[Records for this task start]
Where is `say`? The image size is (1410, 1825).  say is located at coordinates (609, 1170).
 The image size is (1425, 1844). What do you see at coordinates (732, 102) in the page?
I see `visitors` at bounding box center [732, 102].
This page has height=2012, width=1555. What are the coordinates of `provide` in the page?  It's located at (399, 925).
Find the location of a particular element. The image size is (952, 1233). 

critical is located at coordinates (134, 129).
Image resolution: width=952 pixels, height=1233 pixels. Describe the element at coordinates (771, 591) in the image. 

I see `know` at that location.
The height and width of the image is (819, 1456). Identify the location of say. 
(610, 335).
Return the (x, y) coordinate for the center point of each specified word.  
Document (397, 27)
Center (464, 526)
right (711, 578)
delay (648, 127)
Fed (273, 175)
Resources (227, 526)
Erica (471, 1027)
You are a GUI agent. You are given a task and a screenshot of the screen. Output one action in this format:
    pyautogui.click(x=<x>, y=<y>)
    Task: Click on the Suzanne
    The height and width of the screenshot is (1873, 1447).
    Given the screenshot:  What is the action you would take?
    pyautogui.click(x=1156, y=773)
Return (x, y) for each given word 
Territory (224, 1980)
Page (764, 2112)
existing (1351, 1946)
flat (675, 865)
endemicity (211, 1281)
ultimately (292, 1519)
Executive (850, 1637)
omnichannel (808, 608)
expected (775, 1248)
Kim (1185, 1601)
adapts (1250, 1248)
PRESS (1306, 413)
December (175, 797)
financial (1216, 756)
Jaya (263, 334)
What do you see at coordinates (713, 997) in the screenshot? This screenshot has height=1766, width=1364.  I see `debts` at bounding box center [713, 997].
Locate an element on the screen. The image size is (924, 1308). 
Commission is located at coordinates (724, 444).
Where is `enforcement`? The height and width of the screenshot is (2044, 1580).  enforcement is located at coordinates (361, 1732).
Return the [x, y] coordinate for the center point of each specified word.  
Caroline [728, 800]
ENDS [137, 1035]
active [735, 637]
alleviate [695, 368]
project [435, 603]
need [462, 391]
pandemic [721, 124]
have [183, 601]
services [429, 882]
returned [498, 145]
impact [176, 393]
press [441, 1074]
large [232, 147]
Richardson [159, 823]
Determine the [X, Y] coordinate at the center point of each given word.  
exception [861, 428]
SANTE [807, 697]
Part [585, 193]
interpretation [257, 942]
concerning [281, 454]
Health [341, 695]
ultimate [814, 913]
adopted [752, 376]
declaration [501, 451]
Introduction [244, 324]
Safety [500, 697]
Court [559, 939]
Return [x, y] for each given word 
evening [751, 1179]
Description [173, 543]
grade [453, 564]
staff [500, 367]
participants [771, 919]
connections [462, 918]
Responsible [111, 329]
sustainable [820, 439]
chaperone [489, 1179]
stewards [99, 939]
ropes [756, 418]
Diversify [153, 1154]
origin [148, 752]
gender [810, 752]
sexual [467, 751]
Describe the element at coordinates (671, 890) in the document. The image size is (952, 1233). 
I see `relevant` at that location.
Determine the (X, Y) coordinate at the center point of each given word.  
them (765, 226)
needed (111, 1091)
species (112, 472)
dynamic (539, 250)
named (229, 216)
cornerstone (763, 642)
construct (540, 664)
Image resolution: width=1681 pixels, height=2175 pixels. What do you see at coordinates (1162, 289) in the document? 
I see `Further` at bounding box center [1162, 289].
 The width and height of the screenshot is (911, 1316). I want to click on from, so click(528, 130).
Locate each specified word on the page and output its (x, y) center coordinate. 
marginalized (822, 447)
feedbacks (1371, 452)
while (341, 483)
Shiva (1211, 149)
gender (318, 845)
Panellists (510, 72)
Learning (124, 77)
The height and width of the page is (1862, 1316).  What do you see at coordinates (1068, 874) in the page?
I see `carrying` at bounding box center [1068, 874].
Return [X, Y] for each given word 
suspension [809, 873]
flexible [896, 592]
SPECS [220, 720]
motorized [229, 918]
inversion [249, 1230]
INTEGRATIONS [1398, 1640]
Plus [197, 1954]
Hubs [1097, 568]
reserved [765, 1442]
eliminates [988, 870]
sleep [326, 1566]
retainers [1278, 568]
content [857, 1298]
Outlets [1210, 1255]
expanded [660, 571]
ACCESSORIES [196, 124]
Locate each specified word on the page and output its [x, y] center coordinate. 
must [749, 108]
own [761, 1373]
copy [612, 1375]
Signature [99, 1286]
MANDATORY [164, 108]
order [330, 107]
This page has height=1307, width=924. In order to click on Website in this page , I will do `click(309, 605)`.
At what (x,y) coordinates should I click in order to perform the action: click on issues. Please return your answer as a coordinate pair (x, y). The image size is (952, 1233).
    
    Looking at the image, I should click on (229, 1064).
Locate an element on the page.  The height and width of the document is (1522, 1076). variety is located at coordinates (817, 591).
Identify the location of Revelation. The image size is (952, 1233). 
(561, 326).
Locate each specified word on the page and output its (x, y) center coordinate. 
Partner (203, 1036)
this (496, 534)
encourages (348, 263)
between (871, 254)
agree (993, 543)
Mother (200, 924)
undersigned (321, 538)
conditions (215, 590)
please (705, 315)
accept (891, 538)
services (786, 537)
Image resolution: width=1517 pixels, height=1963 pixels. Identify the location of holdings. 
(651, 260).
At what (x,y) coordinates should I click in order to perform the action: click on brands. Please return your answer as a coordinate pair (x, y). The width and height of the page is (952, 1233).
[Records for this task end]
Give every row above again with "center point" swapped for "midpoint" and everything else left unchanged.

Where is `say`? The image size is (1410, 1825).  say is located at coordinates (609, 1170).
 The image size is (1425, 1844). What do you see at coordinates (732, 102) in the page?
I see `visitors` at bounding box center [732, 102].
This page has height=2012, width=1555. What are the coordinates of `provide` in the page?  It's located at (399, 925).
Find the location of a particular element. The image size is (952, 1233). 

critical is located at coordinates (134, 129).
Image resolution: width=952 pixels, height=1233 pixels. Describe the element at coordinates (771, 591) in the image. 

I see `know` at that location.
The height and width of the image is (819, 1456). Identify the location of say. 
(610, 335).
Return the (x, y) coordinate for the midpoint of each specified word.  
Document (397, 27)
Center (464, 526)
right (711, 578)
delay (648, 127)
Fed (273, 175)
Resources (227, 526)
Erica (471, 1027)
You are a GUI agent. You are given a task and a screenshot of the screen. Output one action in this format:
    pyautogui.click(x=<x>, y=<y>)
    Task: Click on the Suzanne
    The height and width of the screenshot is (1873, 1447).
    Given the screenshot:  What is the action you would take?
    pyautogui.click(x=1156, y=773)
Return (x, y) for each given word 
Territory (224, 1980)
Page (764, 2112)
existing (1351, 1946)
flat (675, 865)
endemicity (211, 1281)
ultimately (292, 1519)
Executive (850, 1637)
omnichannel (808, 608)
expected (775, 1248)
Kim (1185, 1601)
adapts (1250, 1248)
PRESS (1306, 413)
December (175, 797)
financial (1216, 756)
Jaya (263, 334)
What do you see at coordinates (713, 997) in the screenshot? This screenshot has height=1766, width=1364.  I see `debts` at bounding box center [713, 997].
Locate an element on the screen. The image size is (924, 1308). 
Commission is located at coordinates (724, 444).
Where is `enforcement`? The height and width of the screenshot is (2044, 1580).  enforcement is located at coordinates (361, 1732).
Return the [x, y] coordinate for the midpoint of each specified word.  
Caroline [728, 800]
ENDS [137, 1035]
active [735, 637]
alleviate [695, 368]
project [435, 603]
need [462, 391]
pandemic [721, 124]
have [183, 601]
services [429, 882]
returned [498, 145]
impact [176, 393]
press [441, 1074]
large [232, 147]
Richardson [159, 823]
Determine the [X, Y] coordinate at the midpoint of each given word.  
exception [861, 428]
SANTE [807, 697]
Part [585, 193]
interpretation [257, 942]
concerning [281, 454]
Health [341, 695]
ultimate [814, 913]
adopted [752, 376]
declaration [501, 451]
Introduction [244, 324]
Safety [500, 697]
Court [559, 939]
Return [x, y] for each given word 
evening [751, 1179]
Description [173, 543]
grade [453, 564]
staff [500, 367]
participants [771, 919]
connections [462, 918]
Responsible [111, 329]
sustainable [820, 439]
chaperone [489, 1179]
stewards [99, 939]
ropes [756, 418]
Diversify [153, 1154]
origin [148, 752]
gender [810, 752]
sexual [467, 751]
Describe the element at coordinates (671, 890) in the document. The image size is (952, 1233). 
I see `relevant` at that location.
Determine the (X, Y) coordinate at the midpoint of each given word.  
them (765, 226)
needed (111, 1091)
species (112, 472)
dynamic (539, 250)
named (229, 216)
cornerstone (763, 642)
construct (540, 664)
Image resolution: width=1681 pixels, height=2175 pixels. What do you see at coordinates (1162, 289) in the document? 
I see `Further` at bounding box center [1162, 289].
 The width and height of the screenshot is (911, 1316). I want to click on from, so click(528, 130).
Locate each specified word on the page and output its (x, y) center coordinate. 
marginalized (822, 447)
feedbacks (1371, 452)
while (341, 483)
Shiva (1211, 149)
gender (318, 845)
Panellists (510, 72)
Learning (124, 77)
The height and width of the page is (1862, 1316).  What do you see at coordinates (1068, 874) in the page?
I see `carrying` at bounding box center [1068, 874].
Return [X, Y] for each given word 
suspension [809, 873]
flexible [896, 592]
SPECS [220, 720]
motorized [229, 918]
inversion [249, 1230]
INTEGRATIONS [1398, 1640]
Plus [197, 1954]
Hubs [1097, 568]
reserved [765, 1442]
eliminates [988, 870]
sleep [326, 1566]
retainers [1278, 568]
content [857, 1298]
Outlets [1210, 1255]
expanded [660, 571]
ACCESSORIES [196, 124]
Locate each specified word on the page and output its [x, y] center coordinate. 
must [749, 108]
own [761, 1373]
copy [612, 1375]
Signature [99, 1286]
MANDATORY [164, 108]
order [330, 107]
This page has height=1307, width=924. In order to click on Website in this page , I will do `click(309, 605)`.
At what (x,y) coordinates should I click in order to perform the action: click on issues. Please return your answer as a coordinate pair (x, y). The image size is (952, 1233).
    
    Looking at the image, I should click on (229, 1064).
Locate an element on the page.  The height and width of the document is (1522, 1076). variety is located at coordinates (817, 591).
Identify the location of Revelation. The image size is (952, 1233). 
(561, 326).
Locate each specified word on the page and output its (x, y) center coordinate. 
Partner (203, 1036)
this (496, 534)
encourages (348, 263)
between (871, 254)
agree (993, 543)
Mother (200, 924)
undersigned (321, 538)
conditions (215, 590)
please (705, 315)
accept (891, 538)
services (786, 537)
Image resolution: width=1517 pixels, height=1963 pixels. Identify the location of holdings. 
(651, 260).
At what (x,y) coordinates should I click in order to perform the action: click on brands. Please return your answer as a coordinate pair (x, y). The width and height of the page is (952, 1233).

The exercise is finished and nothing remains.